## Task description
According to the article about the IMPAC Dublin Literary Award shortlist, how much money is the prize worth?

Thursday, April 10, 2008

Arab Authors Come Up Strong On Shortlist For Lucrative IMPAC Dublin Prize

Via
Lebanon Daily Star

'De Niro's Game' by Lebanese-Canadian Rawi Hage is among the nominees

By Daily Star staff
http://media.fastclick.net/w/pc.cgi?mid=224415&sid=21769

DUBLIN: Three Arab authors were among eight short-listed for one of the world's most valuable prizes for a single work of fiction in English. Established 13 years ago to underline the Irish capital's importance as an artistic center, the International IMPAC Dublin Literary Award is worth 100,000 euros ($156,400).

Contenders for this year's literary prize are "De Niro's Game" by Lebanese author, visual artist and curator Rawi Hage, Israeli-Arab Sayed Kashua's "Let it Be Morning" and "The Attack" by Algeria's Yasmina Khadra (the pseudonym of Mohammad Moulessehoul).

"The themes of the 2008 short-listed titles are international and include war, love, terrorism, politics, religion, family and murder," says Deirdre Ellis King, Dublin city librarian. Short-listed books are nominated by public libraries in Australia, Canada, Finland, France, Ireland, Lebanon, Sri Lanka and the US.

Hage's novel relates the story of his narrator, Bassam, and his childhood best friend George. Both men have grown up in Civil War Beirut and now must choose whether to stay in the Lebanese capital and consolidate power through crime or to go into exile overseas.

Bassam chooses to embark on a series of petty crimes to pay for his emigration. George enriches himself in the Beirut demimonde, embracing the profitable but deadly and drug-laced life of a gunman.

The IMPAC Dublin Award shortlist was whittled down from 137 titles. Other title are "Winterwood," by Ireland's Patrick McCabe, "The Speed of Light" by Spaniard Javier Cercas, "The Sweet and Simple Kind" by Yasmine Gooneraratne from Sri Lanka, "Dreams of Speaking" by Australian Gail Jones and "The Woman Who Waited" by Andrei Makine, a Russian.

In Kashua's "Let it Be Morning," a young Palestinian journalist moves his new wife and infant to his parents' Israeli-Arab village. The move is complicated, both because his wife hates her husband's parents and because the villagers prove themselves to be petty, provincial and neurotically torn between their Palestinian sympathies and dependence on the Israelis. The tension within the village is stretched to the breaking point when it is surrounded by Israeli tanks, cutting it off from the outside world.

In 2007, Norway's Per Petterson and his translator Anne Born won last year's IMPAC Dublin Award prize for the novel "Out Stealing Horses." Petterson beat South African Nobel-laureate J.M. Coetzee and Indian-born British writer Salman Rusdie, as well as bestseller "No Country for Old Men" by America's Cormac McCarthy. The 2006 prizes was taken by Irish writer Colm Toibin for his book "The Master."

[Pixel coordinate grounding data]
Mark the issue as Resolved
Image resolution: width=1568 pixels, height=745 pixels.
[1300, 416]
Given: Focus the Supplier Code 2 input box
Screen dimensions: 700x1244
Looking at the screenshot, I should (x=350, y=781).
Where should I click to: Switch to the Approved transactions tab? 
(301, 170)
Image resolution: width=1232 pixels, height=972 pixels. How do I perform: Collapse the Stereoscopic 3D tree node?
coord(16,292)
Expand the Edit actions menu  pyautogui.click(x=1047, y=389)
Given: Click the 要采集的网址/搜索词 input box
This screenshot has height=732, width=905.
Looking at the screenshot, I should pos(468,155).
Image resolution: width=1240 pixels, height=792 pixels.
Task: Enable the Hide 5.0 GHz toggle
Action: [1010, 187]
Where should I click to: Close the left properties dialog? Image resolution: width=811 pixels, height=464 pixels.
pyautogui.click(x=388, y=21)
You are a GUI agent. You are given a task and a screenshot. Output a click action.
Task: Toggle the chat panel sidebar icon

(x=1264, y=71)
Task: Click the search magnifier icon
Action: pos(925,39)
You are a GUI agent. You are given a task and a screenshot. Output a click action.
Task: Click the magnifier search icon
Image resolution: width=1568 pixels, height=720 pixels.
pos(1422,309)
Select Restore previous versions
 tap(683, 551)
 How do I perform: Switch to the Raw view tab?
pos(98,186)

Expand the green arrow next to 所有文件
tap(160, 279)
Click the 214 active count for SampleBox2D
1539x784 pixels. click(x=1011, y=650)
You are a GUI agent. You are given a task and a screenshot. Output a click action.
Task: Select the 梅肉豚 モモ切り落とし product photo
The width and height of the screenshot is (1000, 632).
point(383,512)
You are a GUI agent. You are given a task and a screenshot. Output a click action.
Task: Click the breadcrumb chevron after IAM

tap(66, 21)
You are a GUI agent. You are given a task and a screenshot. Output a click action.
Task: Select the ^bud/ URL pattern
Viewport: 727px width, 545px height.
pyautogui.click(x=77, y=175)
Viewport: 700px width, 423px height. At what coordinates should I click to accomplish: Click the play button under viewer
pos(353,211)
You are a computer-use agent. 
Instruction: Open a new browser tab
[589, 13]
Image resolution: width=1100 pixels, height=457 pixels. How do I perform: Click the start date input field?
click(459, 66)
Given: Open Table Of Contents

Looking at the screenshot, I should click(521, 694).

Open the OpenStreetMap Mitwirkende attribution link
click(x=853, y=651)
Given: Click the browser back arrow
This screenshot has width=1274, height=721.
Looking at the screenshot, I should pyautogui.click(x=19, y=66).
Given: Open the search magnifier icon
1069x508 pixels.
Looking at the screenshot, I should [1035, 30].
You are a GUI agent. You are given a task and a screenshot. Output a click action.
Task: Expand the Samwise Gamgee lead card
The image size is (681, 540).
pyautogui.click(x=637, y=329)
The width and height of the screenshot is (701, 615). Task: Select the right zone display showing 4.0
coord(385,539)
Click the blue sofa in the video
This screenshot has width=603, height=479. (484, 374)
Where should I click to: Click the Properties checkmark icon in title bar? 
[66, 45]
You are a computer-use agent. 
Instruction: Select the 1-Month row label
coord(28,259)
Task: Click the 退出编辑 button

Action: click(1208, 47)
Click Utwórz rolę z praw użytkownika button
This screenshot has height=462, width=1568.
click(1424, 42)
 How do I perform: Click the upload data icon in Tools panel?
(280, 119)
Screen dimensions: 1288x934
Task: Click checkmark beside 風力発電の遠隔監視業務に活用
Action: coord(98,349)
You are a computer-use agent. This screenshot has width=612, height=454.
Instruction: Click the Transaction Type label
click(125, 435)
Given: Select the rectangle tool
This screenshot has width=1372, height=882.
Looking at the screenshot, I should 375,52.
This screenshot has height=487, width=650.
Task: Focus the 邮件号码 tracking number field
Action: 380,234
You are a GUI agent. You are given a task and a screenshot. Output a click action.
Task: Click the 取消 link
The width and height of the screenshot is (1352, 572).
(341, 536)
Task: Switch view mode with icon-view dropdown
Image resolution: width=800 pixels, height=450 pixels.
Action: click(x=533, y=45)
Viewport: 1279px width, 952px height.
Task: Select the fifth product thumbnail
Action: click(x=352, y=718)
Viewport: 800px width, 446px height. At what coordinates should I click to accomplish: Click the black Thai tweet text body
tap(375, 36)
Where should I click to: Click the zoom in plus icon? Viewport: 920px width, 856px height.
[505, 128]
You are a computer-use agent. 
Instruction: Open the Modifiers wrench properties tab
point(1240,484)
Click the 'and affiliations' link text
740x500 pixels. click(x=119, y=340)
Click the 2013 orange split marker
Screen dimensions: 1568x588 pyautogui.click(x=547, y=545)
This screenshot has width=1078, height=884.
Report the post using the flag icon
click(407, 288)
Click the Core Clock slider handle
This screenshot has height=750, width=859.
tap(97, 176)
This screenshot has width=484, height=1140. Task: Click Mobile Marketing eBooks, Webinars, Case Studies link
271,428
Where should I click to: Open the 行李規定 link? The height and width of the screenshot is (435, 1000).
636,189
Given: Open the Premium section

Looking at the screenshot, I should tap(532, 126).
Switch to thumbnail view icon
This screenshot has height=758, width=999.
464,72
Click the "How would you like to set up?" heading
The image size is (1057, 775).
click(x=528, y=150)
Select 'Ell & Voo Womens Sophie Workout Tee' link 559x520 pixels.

## Result of this task
100,000 euros ($156,400).